Przedpremierowy pokaz był naprawdę cudowny. Jeśli jesteśćie wielbicielami jazdy figurowej na łyżwach, albo kierujecie sie plakatem reklamowym filmu i uważacie że podsumowuje on dosłownie cały film, to odradzam tą pozycję.
Film jest naprawdę przepełniony wyśmienitym humorem sytuacyjnym i gagami bohaterów. Wydawało mi sie że nic nowego i ciekawego, a zarazem śmiesznego nie można już nakręcić, jednak myliłam się. Sam pomysł umieszczenia dwóch indywidualistów płci męskiej i zmuszenie ich do jazdy w parze wywołuje już dostateczne spazmy śmiechu.

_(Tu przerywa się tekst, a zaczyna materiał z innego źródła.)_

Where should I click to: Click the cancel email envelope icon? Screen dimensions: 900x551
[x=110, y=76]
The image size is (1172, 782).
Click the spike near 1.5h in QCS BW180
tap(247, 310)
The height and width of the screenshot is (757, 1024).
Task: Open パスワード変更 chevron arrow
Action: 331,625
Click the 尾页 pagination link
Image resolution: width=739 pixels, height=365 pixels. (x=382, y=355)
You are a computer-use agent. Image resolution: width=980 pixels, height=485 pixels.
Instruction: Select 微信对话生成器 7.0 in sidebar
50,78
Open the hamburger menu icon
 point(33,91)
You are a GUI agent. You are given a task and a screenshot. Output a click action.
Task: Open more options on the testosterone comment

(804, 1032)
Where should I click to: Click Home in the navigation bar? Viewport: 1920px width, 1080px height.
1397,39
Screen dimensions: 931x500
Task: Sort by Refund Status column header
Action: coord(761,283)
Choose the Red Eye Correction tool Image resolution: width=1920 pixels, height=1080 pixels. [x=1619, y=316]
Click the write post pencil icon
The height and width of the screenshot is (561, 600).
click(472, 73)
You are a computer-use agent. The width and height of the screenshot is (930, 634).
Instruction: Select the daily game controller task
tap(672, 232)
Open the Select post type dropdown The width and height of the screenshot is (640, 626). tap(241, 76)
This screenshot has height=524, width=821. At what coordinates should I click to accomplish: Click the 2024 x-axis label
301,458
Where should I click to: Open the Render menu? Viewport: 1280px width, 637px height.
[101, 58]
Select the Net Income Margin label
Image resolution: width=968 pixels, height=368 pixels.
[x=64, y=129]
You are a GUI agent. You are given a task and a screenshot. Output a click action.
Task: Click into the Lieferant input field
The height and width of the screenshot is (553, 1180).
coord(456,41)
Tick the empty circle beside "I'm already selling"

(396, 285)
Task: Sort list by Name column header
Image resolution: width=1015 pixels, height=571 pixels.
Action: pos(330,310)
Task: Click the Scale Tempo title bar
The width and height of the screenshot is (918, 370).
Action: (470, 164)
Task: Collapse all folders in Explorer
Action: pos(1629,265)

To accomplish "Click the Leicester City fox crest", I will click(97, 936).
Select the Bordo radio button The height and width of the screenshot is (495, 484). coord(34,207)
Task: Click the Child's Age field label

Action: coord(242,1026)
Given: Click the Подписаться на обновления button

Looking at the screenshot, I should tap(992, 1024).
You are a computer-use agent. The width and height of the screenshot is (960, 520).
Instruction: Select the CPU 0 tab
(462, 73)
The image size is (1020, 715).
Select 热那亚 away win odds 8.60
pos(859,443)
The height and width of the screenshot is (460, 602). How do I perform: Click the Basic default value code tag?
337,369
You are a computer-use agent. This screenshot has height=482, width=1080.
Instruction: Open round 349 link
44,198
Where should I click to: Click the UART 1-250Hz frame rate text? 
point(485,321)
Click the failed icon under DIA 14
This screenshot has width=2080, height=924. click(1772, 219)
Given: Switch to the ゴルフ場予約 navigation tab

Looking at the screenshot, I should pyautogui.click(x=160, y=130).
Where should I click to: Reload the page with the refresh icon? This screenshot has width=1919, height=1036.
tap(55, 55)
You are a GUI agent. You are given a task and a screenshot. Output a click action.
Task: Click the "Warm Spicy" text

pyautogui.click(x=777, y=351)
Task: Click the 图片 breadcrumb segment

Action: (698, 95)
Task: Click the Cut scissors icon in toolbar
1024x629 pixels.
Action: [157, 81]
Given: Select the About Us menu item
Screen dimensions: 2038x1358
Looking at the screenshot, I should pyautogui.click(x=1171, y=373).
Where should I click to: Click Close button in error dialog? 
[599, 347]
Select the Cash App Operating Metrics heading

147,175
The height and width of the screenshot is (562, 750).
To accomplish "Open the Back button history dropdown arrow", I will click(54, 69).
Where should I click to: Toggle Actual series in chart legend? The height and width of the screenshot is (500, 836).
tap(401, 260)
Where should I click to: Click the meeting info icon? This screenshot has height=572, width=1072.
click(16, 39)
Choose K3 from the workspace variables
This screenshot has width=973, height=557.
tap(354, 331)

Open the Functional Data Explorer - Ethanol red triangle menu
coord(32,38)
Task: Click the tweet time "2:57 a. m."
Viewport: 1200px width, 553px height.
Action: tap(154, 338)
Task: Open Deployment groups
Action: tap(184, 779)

Film jawnie nabija się z jazdy figurowej i całej tej otoczki cudowności wobec niej. także pokazanie obsesyjności fanów tej dyscypliny było moim zdaniem bardzo trafne. Oczywiście jak na komedię przystało rozśmiesza, i to tak mocno , że bolał nas brzuch po wyjściu z sali kinowej. Nie jest to jednak pozycja filmowa bez przekazu. Jest to opowieść o tym, że należy realizować swoje marzenia bez względu na okoliczności i na to co inni będą o nas mówić. W końcu wszystkie filmy sprowadzają sie do tego , że główni bohaterowie chcą zrealizować swoje marzenia. te bardziej lub mniej wzniosłe, a my możemy mieć okazje oglądać to i wyśmienicie sie przy tym bawić. Dlatego uważam, że warto pójść na ten film. Sama może wybiorę się kolejny raz. Poza tym jest to obowiązkowa pozycja jaką mam zamiar dodać do swojej kolekcji DVD. Kiedy w ogóle wypuszczą DVD w w sierpniu?